→ What the task asks: Please quote the part of the records that opens with the line containing "This screenshot has height=690, width=1366." and closes with the line containing "tab is located at coordinates (220, 705).", including both of those lines and nothing else.

→ A run of records:

# # # # # # #

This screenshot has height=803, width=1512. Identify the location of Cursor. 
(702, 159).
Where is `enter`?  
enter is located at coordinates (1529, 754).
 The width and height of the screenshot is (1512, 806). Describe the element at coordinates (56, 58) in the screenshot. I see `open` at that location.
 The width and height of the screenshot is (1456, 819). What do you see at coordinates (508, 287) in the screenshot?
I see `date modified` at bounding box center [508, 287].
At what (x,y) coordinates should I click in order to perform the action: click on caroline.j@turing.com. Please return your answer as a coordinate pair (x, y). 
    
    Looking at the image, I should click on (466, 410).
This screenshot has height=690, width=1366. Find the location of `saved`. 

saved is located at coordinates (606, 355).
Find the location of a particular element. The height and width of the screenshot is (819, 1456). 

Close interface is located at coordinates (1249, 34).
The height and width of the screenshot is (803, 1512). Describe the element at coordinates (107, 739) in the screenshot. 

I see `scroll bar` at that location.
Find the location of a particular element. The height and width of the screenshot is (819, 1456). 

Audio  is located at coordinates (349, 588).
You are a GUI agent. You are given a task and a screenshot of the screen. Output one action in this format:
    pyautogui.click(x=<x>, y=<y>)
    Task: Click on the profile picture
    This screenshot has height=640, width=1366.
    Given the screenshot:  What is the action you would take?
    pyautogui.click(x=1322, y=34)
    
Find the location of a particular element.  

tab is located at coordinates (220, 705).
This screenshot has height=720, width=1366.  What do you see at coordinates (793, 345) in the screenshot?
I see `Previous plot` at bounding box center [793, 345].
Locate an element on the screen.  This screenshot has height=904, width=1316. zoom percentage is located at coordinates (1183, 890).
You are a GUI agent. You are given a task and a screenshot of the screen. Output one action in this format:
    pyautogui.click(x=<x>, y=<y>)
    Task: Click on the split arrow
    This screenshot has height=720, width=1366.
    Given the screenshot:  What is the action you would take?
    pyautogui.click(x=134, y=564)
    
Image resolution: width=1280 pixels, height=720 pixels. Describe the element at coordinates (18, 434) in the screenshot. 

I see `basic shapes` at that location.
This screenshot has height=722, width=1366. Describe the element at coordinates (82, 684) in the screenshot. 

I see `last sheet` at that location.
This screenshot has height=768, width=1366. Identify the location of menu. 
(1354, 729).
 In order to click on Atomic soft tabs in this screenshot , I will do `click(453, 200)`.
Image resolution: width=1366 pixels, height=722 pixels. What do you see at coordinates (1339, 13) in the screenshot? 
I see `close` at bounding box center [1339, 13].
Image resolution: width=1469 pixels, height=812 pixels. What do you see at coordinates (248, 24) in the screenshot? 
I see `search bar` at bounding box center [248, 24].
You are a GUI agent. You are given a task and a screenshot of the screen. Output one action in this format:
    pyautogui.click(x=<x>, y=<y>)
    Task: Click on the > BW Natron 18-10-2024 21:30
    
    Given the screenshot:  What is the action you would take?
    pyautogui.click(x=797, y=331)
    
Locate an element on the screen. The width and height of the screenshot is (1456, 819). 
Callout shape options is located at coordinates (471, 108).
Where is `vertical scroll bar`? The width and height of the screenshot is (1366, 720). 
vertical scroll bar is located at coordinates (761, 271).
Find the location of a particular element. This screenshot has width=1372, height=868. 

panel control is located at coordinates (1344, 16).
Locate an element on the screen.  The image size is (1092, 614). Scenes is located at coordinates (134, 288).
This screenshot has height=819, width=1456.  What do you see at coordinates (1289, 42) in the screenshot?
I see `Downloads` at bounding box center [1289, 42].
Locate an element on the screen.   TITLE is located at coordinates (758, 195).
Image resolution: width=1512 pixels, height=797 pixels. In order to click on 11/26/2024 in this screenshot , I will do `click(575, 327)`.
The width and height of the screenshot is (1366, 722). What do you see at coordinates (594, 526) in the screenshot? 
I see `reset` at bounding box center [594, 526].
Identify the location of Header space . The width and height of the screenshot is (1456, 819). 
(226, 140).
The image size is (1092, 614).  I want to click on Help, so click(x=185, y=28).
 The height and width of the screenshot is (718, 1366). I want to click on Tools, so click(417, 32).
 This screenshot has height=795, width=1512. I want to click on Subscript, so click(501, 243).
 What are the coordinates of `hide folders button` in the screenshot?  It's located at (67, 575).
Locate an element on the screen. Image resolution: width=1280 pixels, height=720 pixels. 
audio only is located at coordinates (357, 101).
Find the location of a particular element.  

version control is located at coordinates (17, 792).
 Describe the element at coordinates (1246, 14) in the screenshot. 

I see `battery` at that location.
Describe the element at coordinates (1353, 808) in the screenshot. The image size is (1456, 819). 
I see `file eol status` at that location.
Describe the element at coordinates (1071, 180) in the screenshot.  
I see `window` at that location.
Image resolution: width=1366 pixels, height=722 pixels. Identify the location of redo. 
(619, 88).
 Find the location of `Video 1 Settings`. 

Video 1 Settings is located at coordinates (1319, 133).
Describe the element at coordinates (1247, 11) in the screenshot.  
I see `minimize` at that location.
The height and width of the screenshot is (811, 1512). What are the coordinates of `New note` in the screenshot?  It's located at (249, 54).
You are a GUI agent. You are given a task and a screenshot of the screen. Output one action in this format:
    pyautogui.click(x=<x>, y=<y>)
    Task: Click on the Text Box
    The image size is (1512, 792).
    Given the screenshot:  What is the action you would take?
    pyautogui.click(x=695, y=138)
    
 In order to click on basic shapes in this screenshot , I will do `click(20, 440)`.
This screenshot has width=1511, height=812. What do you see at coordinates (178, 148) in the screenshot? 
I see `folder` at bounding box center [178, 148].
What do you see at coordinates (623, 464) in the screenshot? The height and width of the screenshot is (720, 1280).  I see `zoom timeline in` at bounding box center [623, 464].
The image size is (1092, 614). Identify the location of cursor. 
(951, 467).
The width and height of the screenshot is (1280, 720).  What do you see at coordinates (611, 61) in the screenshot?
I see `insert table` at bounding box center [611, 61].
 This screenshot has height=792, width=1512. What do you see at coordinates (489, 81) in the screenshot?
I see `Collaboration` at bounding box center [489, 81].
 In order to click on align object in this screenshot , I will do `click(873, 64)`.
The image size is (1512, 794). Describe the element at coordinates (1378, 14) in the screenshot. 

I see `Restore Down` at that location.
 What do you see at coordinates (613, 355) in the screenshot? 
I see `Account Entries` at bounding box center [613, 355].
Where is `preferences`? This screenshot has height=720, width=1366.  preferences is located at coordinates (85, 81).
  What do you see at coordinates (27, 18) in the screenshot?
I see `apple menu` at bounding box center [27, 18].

# # # # # # #

→ Reply:
This screenshot has height=690, width=1366. Find the location of `saved`. 

saved is located at coordinates (606, 355).
Find the location of a particular element. The height and width of the screenshot is (819, 1456). 

Close interface is located at coordinates (1249, 34).
The height and width of the screenshot is (803, 1512). Describe the element at coordinates (107, 739) in the screenshot. 

I see `scroll bar` at that location.
Find the location of a particular element. The height and width of the screenshot is (819, 1456). 

Audio  is located at coordinates (349, 588).
You are a GUI agent. You are given a task and a screenshot of the screen. Output one action in this format:
    pyautogui.click(x=<x>, y=<y>)
    Task: Click on the profile picture
    This screenshot has height=640, width=1366.
    Given the screenshot:  What is the action you would take?
    pyautogui.click(x=1322, y=34)
    
Find the location of a particular element.  

tab is located at coordinates (220, 705).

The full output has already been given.